Eric Lundquist| Eweek

Cloud computing has gone from concept to mainstream computing and in the process some mainstream enterprise computing companies are having a tough time with the transition.

IBM is the most recent example of a company trying shift to the cloud while watching its hardware revenues fall off the cliff. In the company’s latest quarter and year-end financial report, the precipitous decline in hardware revenues was glaring with a decline of 26 percent to $4.3 billion from the comparable quarter a year earlier. The declining fortunes of the hardware business has led to rumors, still unconfirmed but widespread, that IBM is looking to jettison its low end x86 server business to Lenovo or maybe Dell or even to Fujitsu. While the scenario of getting out of the server business might seem reminiscent of IBM’s exit from the PC business in 2005, this time is different. IBM exited the PC business because the software and services industry held the promise of high growth, high margins and no overwhelming competitor.

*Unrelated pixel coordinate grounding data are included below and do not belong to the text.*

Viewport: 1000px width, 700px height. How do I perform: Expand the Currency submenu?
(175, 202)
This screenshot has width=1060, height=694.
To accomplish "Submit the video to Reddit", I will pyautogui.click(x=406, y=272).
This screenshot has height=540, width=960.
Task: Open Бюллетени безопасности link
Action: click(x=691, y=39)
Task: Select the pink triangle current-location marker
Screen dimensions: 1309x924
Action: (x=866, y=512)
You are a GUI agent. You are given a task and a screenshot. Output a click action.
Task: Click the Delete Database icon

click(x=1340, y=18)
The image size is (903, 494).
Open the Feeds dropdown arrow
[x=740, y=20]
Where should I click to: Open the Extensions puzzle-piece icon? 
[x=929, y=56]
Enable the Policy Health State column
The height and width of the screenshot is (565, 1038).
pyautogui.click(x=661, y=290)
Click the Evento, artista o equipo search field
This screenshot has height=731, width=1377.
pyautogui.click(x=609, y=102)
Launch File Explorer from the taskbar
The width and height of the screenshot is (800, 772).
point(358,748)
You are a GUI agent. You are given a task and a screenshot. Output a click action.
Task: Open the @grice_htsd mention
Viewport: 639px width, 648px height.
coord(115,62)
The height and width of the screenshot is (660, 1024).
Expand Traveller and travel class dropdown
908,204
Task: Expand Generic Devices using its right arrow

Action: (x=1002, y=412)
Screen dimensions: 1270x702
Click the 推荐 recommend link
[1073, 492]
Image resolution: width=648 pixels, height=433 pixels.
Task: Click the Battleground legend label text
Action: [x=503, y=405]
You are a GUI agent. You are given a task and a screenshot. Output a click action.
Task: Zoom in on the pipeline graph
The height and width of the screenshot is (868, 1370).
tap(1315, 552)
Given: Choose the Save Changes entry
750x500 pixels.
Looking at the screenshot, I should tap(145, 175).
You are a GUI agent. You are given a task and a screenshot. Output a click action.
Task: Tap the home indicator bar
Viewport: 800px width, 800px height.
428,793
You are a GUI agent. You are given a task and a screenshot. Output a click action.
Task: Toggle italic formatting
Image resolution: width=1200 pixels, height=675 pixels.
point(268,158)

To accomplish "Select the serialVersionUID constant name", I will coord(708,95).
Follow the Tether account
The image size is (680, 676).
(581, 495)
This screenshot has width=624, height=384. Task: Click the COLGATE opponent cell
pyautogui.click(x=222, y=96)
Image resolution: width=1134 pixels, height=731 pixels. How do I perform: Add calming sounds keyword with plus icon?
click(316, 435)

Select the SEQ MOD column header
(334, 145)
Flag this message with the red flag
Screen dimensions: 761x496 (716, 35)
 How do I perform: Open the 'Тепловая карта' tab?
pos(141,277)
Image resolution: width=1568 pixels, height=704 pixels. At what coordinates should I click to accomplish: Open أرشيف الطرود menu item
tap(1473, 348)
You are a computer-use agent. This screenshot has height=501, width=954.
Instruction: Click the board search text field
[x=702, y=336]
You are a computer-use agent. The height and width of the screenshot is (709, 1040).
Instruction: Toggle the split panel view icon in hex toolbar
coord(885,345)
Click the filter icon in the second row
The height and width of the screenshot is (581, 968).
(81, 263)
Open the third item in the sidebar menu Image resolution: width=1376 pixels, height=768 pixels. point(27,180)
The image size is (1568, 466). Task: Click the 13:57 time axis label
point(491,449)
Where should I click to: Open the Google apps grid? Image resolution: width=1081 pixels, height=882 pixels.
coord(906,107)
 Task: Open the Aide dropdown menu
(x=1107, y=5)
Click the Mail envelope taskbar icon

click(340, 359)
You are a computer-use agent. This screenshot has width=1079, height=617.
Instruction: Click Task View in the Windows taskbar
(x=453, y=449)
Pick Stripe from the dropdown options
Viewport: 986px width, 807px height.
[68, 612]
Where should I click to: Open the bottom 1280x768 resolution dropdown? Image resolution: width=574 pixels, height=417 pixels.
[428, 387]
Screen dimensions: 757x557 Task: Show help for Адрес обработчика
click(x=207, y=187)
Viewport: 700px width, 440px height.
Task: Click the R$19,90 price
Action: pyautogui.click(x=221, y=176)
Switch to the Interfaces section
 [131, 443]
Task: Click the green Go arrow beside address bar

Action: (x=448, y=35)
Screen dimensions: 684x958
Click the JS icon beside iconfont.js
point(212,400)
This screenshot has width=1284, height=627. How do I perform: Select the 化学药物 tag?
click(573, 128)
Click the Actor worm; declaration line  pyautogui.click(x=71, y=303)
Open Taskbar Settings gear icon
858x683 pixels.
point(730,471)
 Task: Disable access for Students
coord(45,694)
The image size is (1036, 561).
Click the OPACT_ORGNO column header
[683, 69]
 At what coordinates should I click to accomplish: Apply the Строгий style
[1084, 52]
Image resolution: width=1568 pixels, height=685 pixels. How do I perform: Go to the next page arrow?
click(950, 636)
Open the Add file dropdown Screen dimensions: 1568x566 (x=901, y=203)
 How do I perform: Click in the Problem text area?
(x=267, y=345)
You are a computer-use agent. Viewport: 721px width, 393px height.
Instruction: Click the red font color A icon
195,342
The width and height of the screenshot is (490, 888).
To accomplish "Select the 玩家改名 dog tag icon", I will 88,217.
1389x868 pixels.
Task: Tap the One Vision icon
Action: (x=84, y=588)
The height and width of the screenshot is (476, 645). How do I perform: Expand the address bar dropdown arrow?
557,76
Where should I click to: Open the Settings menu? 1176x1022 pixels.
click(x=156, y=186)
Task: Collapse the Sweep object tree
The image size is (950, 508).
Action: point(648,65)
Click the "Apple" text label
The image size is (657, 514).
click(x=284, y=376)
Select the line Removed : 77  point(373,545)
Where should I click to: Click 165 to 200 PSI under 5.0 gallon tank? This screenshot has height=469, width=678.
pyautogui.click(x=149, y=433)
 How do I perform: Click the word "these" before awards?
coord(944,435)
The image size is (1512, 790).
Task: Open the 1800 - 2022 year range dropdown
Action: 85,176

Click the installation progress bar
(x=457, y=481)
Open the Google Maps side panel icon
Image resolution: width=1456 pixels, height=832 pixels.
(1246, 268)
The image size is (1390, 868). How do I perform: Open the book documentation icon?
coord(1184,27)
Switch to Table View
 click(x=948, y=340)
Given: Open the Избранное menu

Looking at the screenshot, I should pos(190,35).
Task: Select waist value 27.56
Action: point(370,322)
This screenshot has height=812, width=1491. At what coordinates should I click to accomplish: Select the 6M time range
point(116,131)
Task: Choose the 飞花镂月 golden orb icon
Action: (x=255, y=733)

The cloud computing business where IBM is pinning its hopes for the next growth cycle does indeed promise high growth, but the margins are razor thin and Amazon Web Services is a commanding presence in the infrastructure segment of the cloud and Salesforce.com holds a similar position in the software as a service segment.
IBM, like the other older, established tech vendors including Hewlett-Packard, Microsoft, SAP and Oracle, are all shifting to cloud-based offerings. However, those vendors all grew up in an era of software sold and maintained on a yearly basis and hardware sales marked by regular upgrade cycles driven by Intel’s latest chip advances. Those days have now changed with software sold by subscription, the infrastructure as a service providers developing their own hardware systems built to their specifications by white box suppliers and pricing models derived from retail and advertising backgrounds. Competing against other traditional vendors is a genteel endeavor compared to taking on Amazon Web Services or Google. But taking on AWS or Google or Rackspace or DigitalOcean is what IBM and its traditional competitors will have to do if they intend to find the revenue growth path expected of technology companies. IBM signaled its cloud intentions in 2013 when it purchased SoftLayer last June for a reported, but unconfirmed $2 billion. That investment was recently buttressed by another $1.2 billion investment to build out 15 additional data centers worldwide. BusinessWeek reported the SoftLayer operations have added about 2,400 customers since the acquisition on top of the 20,000 pre-acquisition customers. In addition, IBM said it will invest an additional $1 billion in taking its Watson artificial intelligence operations from the laboratory to a cloud-based service. While those billions in investment will provide a base to attract additional cloud customers, IBM needs to articulate how it will both differentiate its cloud offerings from the likes of AWS, Google and Microsoft while demonstrating a capability to add additional services and cutting prices at an Amazon-like pace.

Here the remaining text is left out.